I'm all for Boris Johnson's fight against junk food and sugary drinks, says the Mirror's Fiona Phillips

There is just the one positive aspect of the horrendous Covid-19 pandemic, amid the many unspeakable tragedies.

“Really?”, you say? A positive outcome of the Covid horror?
Yes, really.

Why? Because, early on, it chose to plant itself in the Prime Minister’s overweight body, as a result of which Boris had a brush with death and ended up in intensive care.

I am certainly not celebrating this fact, but the PM clearly saw his ordeal as a warning, which is why, it seems, he launched a war on obesity.

His proposed new plan is to force restaurants and takeaways to list the number of calories in food and soft drinks in the hope it will make people think twice before ordering.

The thinking being that they might subsequently lose weight, which will, ­hopefully, result in fewer people burdening GPs and hospitals.

Yes! After years of politicians and advisers mumbling on about a plan to cut obesity levels, then promising several but failing to act on even one, it seems it’s taken a deadly virus to sharpen them all into action.

The Prime Minister has also proposed to plonk a ban on all junk-food advertising before the 9pm watershed (how many times have we heard that before?) and is mulling over proposals to launch the ban online too.

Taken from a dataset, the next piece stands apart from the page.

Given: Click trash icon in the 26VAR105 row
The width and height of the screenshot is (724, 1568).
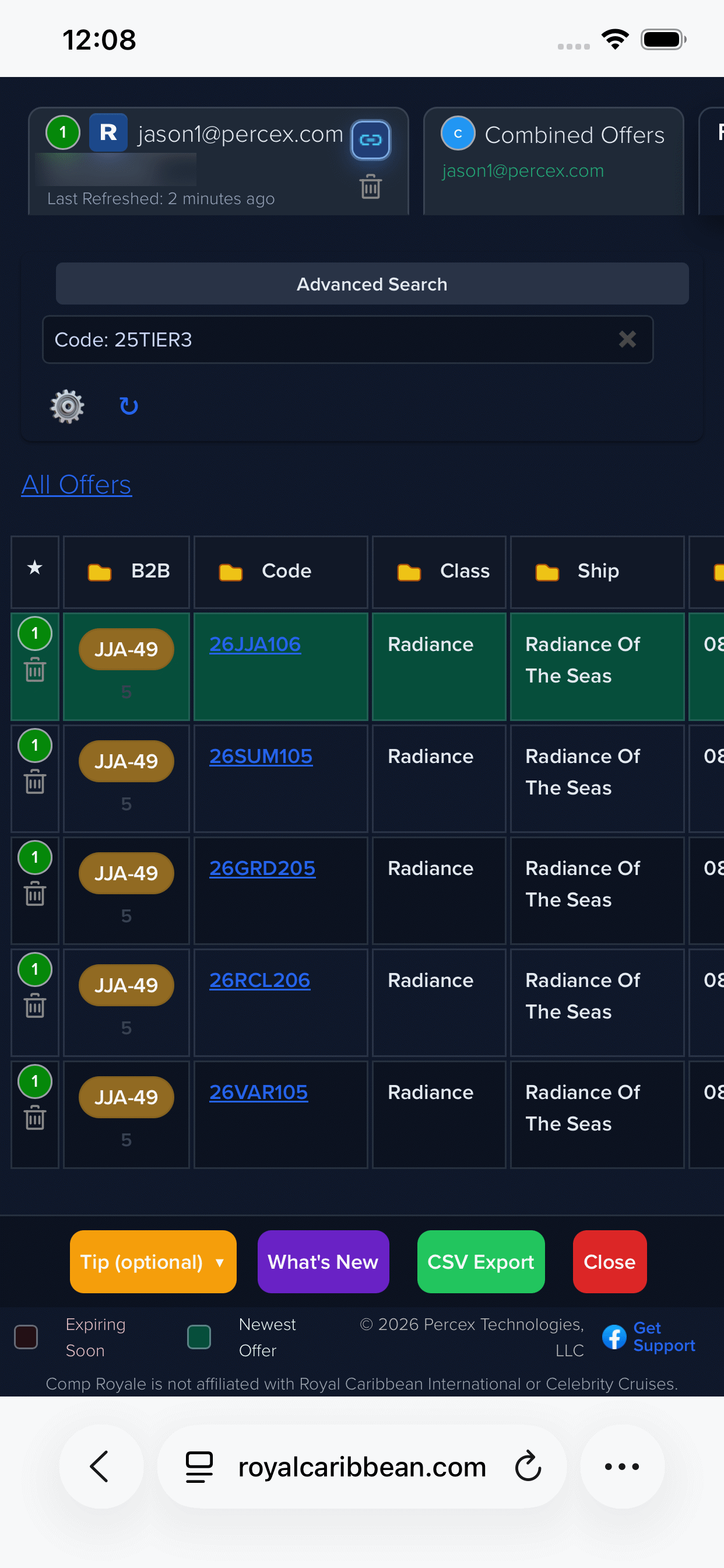Looking at the screenshot, I should coord(34,1118).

This is almost verging on beyond the call of duty territory, something Boris has rarely been accused of.

So, at the end of this horrific period, the Prime Minister’s coronavirus experience could well end up being a life-saver for those partial to high-calorie food.

Oh, and while I’m at it, what about calorie-loaded drinks, such as Monster Energy? Beloved of teens and night owls, and packed full of sugar which gives it the ‘energy’, it’s actually nothing more than a can of sugary liquid calories – 237 of the ­beauties in a single 500ml tin, largely down to the huge 55g of sugar in each helping.

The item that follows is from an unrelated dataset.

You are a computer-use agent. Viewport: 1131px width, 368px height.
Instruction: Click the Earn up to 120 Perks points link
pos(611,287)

And Ribena? One of the UK’s favourite soft drinks, apparently full of blackcurrants, but also high in sugar and energy, with around 104 calories in a 500ml bottle and 23g of sugar, which is more than two-thirds of the recommended daily sugar intake for an adult.

It was a childhood favourite in our house, one in which the only wars were the regular scuffles that broke out when my brother clearly had a bigger glass than me. I wouldn’t have fought so hard then, though, if I’d known that a glass contained so much sugar.

Hopefully, then, Boris’s scary brush with Covid-19 and his subsequent efforts to lose weight and to spread the message, will help others to shed the pounds too.

Of course, it will never make up for the physical and mental horrors left behind by this deadly virus, but at least it’s a step in the right direction.